[BEGIN]
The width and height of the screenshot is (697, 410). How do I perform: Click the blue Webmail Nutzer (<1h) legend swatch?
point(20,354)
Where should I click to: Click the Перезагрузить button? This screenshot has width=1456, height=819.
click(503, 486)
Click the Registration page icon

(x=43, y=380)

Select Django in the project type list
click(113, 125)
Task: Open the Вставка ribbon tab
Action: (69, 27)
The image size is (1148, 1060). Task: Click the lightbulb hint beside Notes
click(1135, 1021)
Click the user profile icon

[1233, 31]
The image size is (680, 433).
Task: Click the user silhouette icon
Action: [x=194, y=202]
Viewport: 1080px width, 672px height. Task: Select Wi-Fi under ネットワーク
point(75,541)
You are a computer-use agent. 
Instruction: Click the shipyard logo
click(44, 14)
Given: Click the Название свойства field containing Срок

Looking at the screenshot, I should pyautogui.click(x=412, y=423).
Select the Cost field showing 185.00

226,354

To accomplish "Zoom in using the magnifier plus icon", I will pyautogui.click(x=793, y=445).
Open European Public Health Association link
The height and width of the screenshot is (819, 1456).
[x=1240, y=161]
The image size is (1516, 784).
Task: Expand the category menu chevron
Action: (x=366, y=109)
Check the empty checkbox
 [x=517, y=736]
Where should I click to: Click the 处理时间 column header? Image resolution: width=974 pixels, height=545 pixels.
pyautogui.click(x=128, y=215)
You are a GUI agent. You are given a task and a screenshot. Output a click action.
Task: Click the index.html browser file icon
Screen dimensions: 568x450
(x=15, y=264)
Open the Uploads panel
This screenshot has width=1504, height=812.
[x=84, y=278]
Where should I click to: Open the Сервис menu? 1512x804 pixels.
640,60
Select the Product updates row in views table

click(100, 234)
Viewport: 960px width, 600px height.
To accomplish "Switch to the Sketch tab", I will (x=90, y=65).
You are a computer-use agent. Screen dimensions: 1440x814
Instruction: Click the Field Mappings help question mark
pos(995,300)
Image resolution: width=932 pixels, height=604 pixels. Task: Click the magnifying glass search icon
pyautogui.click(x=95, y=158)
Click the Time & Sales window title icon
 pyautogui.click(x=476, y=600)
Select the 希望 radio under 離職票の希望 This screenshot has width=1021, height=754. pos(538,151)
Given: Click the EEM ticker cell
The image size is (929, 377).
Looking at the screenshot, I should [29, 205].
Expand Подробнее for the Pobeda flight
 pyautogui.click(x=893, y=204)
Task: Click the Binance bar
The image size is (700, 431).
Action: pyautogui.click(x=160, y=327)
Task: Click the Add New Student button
[END]
What you should do -> Output the listing from its first line through the line containing "click(100, 234)", inclusive, as a Markdown table with columns Row and Line. Give each line a numbered row and omit blank lines.

Task output ->
| Row | Line |
|---|---|
| 1 | The width and height of the screenshot is (697, 410). How do I perform: Click the blue Webmail Nutzer (<1h) legend swatch? |
| 2 | point(20,354) |
| 3 | Where should I click to: Click the Перезагрузить button? This screenshot has width=1456, height=819. |
| 4 | click(503, 486) |
| 5 | Click the Registration page icon |
| 6 | (x=43, y=380) |
| 7 | Select Django in the project type list |
| 8 | click(113, 125) |
| 9 | Task: Open the Вставка ribbon tab |
| 10 | Action: (69, 27) |
| 11 | The image size is (1148, 1060). Task: Click the lightbulb hint beside Notes |
| 12 | click(1135, 1021) |
| 13 | Click the user profile icon |
| 14 | [1233, 31] |
| 15 | The image size is (680, 433). |
| 16 | Task: Click the user silhouette icon |
| 17 | Action: [x=194, y=202] |
| 18 | Viewport: 1080px width, 672px height. Task: Select Wi-Fi under ネットワーク |
| 19 | point(75,541) |
| 20 | You are a computer-use agent.  |
| 21 | Instruction: Click the shipyard logo |
| 22 | click(44, 14) |
| 23 | Given: Click the Название свойства field containing Срок |
| 24 | Looking at the screenshot, I should pyautogui.click(x=412, y=423). |
| 25 | Select the Cost field showing 185.00 |
| 26 | 226,354 |
| 27 | To accomplish "Zoom in using the magnifier plus icon", I will pyautogui.click(x=793, y=445). |
| 28 | Open European Public Health Association link |
| 29 | The height and width of the screenshot is (819, 1456). |
| 30 | [x=1240, y=161] |
| 31 | The image size is (1516, 784). |
| 32 | Task: Expand the category menu chevron |
| 33 | Action: (x=366, y=109) |
| 34 | Check the empty checkbox |
| 35 |  [x=517, y=736] |
| 36 | Where should I click to: Click the 处理时间 column header? Image resolution: width=974 pixels, height=545 pixels. |
| 37 | pyautogui.click(x=128, y=215) |
| 38 | You are a GUI agent. You are given a task and a screenshot. Output a click action. |
| 39 | Task: Click the index.html browser file icon |
| 40 | Screen dimensions: 568x450 |
| 41 | (x=15, y=264) |
| 42 | Open the Uploads panel |
| 43 | This screenshot has width=1504, height=812. |
| 44 | [x=84, y=278] |
| 45 | Where should I click to: Open the Сервис menu? 1512x804 pixels. |
| 46 | 640,60 |
| 47 | Select the Product updates row in views table |
| 48 | click(100, 234) |